Di luar pendapat para pakar tentang asal-usul orang Bakumpai, dalam cerita ini disebutkan bahwa: Helu ete si ngaju sungei Barito kanih ada lebu ji araiye Air Manitis, ji iyelai uluh Suku Dusun Biaju. Artinya Dahulu di daerah hulu sungai Barito, ada kampung yang bernama Air Manitis dihuni oleh Suku Dusun Biaju.
Kepala suku tersebut mempunyai anak kembar, sang kakak seorang laki-laki bernama Patih Bahandang Balau selanjutnya disebut Patih saja, dan adik kembar perempuannya bernama Datu Sadurung Malan, kemudian ditulis Datu.
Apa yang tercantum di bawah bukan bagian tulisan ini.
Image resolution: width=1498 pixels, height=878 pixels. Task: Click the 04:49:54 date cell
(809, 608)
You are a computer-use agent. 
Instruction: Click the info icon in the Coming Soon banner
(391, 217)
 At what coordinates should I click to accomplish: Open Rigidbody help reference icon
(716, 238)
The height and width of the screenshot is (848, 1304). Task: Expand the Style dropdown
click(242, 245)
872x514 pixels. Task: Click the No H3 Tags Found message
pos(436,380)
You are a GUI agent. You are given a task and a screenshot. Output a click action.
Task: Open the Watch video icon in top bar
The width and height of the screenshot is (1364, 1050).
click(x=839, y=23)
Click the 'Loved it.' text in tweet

Masing-masing melahirkan keturunan orang Bakumpai dan Biaju, bermula kisah ketika Datu memilih tajun (melarikan diri) karena tidak mau menikah dengan Kakak kandungnya Patih.
Dari hulu Barito, Datu menggunakan jukung berkayuh menjauh dari kampung halaman. Pilihannya pergi ke pulau Jawa, waktu itu sungai Barito hanya sampai Muara Pulau (terletak di kecamatan Tabukan, Batola). Selanjutnya sungai Barito menyambung ke sungai Kahayan. Karena tidak mau pelariannya diketahui, Datu membuat jalan sendiri. Ia menarik jukung ke arah sebelah kiri, tepat di belakang kampung Muara Pulau berdiri Kampung Jambu Baru. Bekas jalan dari jukung Datu, membuat sungai kecil, lama kelamaan membesar hingga disebut sungai Barito.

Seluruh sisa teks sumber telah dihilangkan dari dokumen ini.